The One About Compromise, Ruffles, and The Tough Teachings of Jesus

Dear Congregation

I have a real tendency to take the authoritative input of experts and to water it down into something more palatable and achievable for my own life. I currently find myself doing this with the advice of health experts who have years of data and experience which would tell me how to lose some weight, gain some muscle, increase my energy, and help me to function as slightly less of a slug. But, the stuff they say sounds hard to do, and would require discipline, endurance, sacrifice and a rethinking of priorities. I mean, I want to be healthy, but I also want to eat a Costco sized bag of Ruffles. Those are competing desires, and it would require some reorientation of what I value to choose anything over a Ruffle encrusted couch nap. So, when I hear that I should take ice-baths, and consume fewer than 1700 calories, and drink no coffee, and stretch for 45 minutes after both of my daily rigorous workouts, I tend to just water that all down into a response that involves something a lot less extreme. Like, how about a slightly less hot shower after a little stretching, followed by brunch with only two lattes? That sounds like my sustainable path to a Men’s Health cover shoot.

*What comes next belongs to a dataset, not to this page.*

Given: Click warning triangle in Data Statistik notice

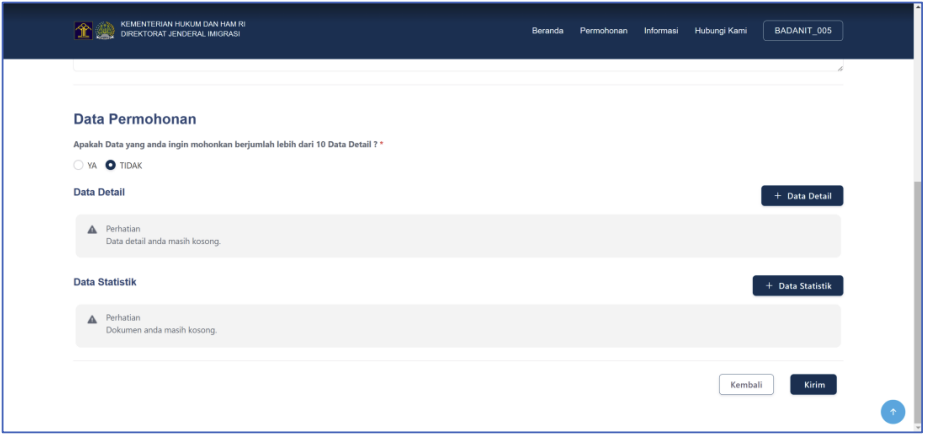Looking at the screenshot, I should coord(92,319).
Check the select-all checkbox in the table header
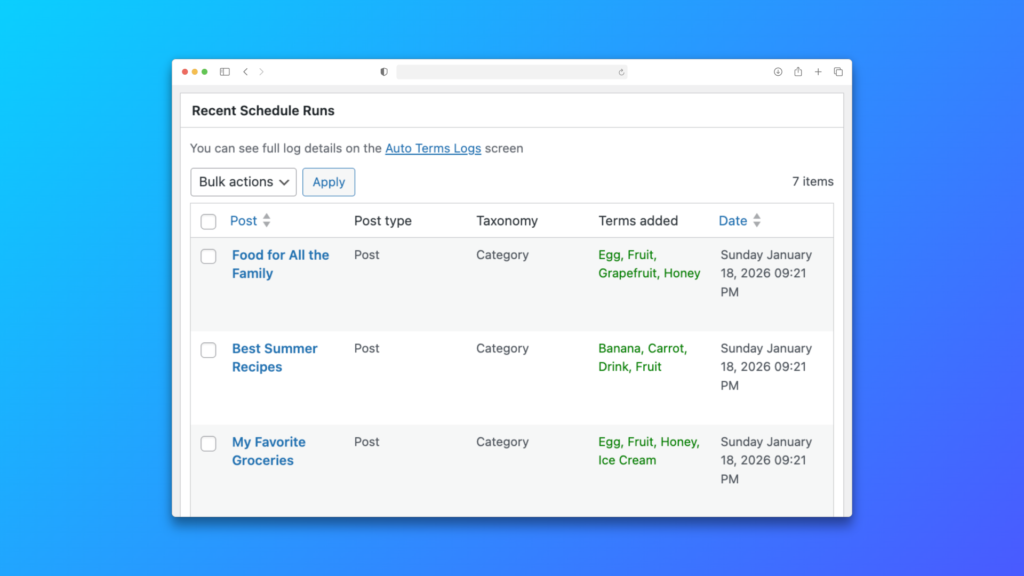Screen dimensions: 1024x576 (x=208, y=221)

Of course, there are consequences to my rebellion. I don’t get to where I really want to be because I don’t fully believe that those people know better, or understand my life and will make it work.

What is more frustrating is that I do the same with Jesus sometimes. 

I was reminded of this the other day when my daily bible reading had me in Luke 16. This passage occurs in the midst of some of Jesus’ most difficult and confusing teachings, and I realized afresh that I have the tendency to water down His teaching and commands on life in order to make everything just a little bit more comfortable for me.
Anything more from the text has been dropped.